The server storage architecture according to claim 1, wherein convex hulls (214) are provided on both sides of the card slot (207) of the fixing beam (205), and springs are arranged on one side of the card slot (207). A piece (213), both ends of the spring piece (213) are inserted into the convex hull (214), an arc-shaped groove is provided in the middle of the spring piece (213), and the arc-shaped groove is The position corresponds to the card slot (207).
The server storage architecture according to any one of claims 1 to 5, characterized in that, the front end of the side wall of the chassis base (1) is provided with a support PIN (104) for supporting the tray (2).
The server storage architecture according to claim 1, characterized in that, a crimping member (301) is provided on the fixing beam (205), and the crimping member (301) is disposed on the adapter IO board ( 3) On the upper part of the rear end, the crimping member (301) includes a support arm (302) fixedly connected to the fixed beam (205) and a crimp arm (302) movably connected to the upper end of the support arm (302). 303), the crimping arm (303) is an L-shaped structure, and the rear end of the adapter IO card is engaged with the lower part of the crimping arm (303).
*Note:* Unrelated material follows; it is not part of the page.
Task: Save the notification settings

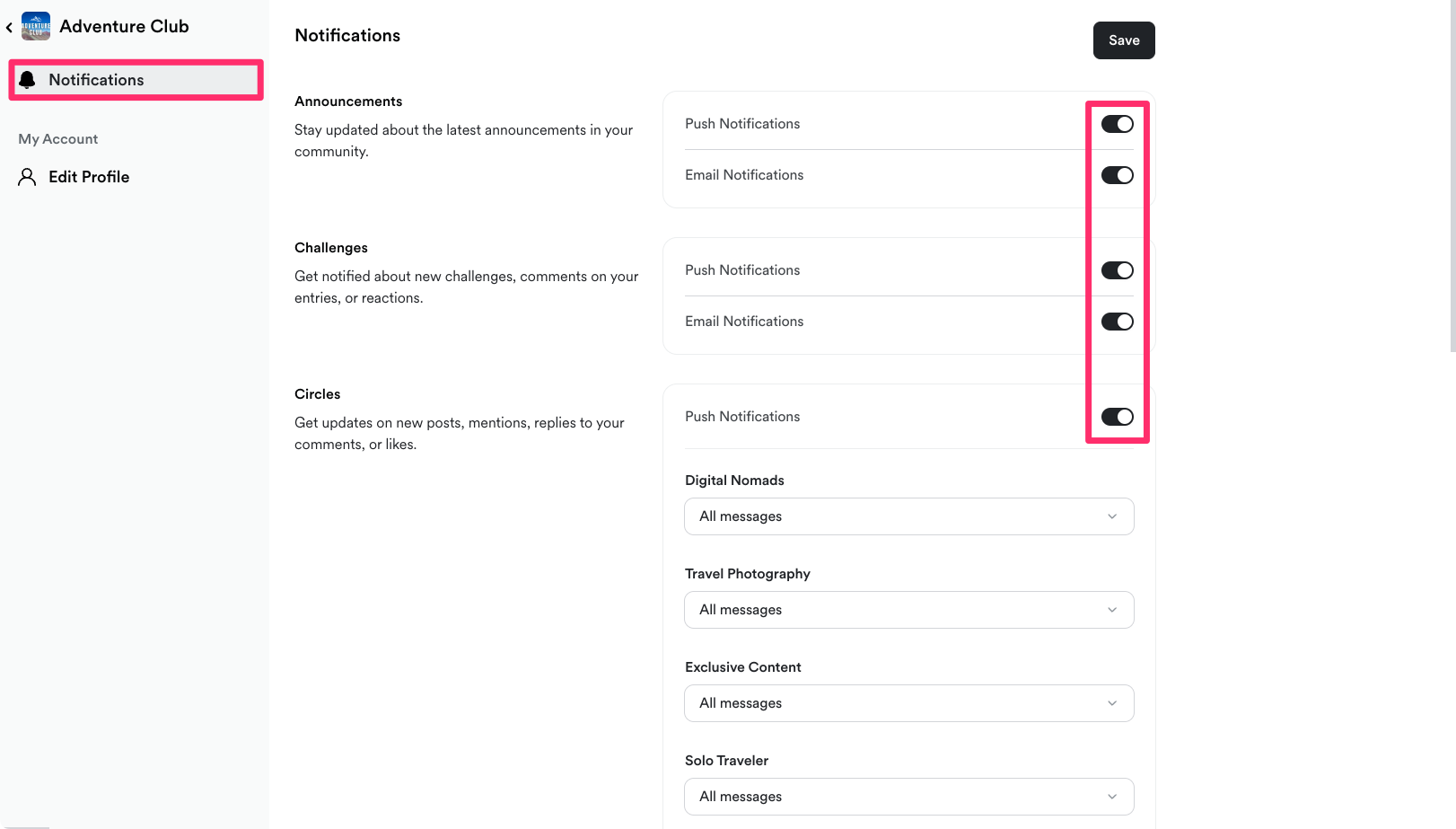Action: [1124, 40]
The server storage structure according to claim 1, characterized in that, a front end fixing member (304) is provided at the front end of the tray (2), and the front end fixing member (304) comprises a riveted part on the side of the tray (2). The L-shaped bottom plate (305) on the wall and the connecting plate (306) arranged on one side of the adapter IO board (3), the lower part of the connecting plate (306) is provided with a card hole (307), the card The upper part of the hole (307) is provided with a threaded hole (309), one side of the bottom plate (305) is provided with two sets of through holes, and the inside of the lower through hole is provided with I-shaped nails corresponding to the clamping holes (307). (308), a hand screw (310) corresponding to the threaded hole (309) is provided inside the upper through hole.
The server storage architecture according to claim 1, characterized in that a cable management arm (5) is provided in the middle of one side of the tray (2), and the cable management arm (5) includes an active connection with the tray (2). the first connecting arm (501) and the second connecting arm (502) movably connected to the first connecting arm (501) through a pivot pin (504), one end of the second connecting arm (502) is connected to the chassis The base (1) is movably connected, and the first connecting arm (501) and the second connecting arm (502) are provided with a plurality of through holes (503).
The server storage architecture according to claim 9, characterized in that, the tail end of the first connecting arm (501) is provided with a dovetail edge (505) to prevent the cable from sagging.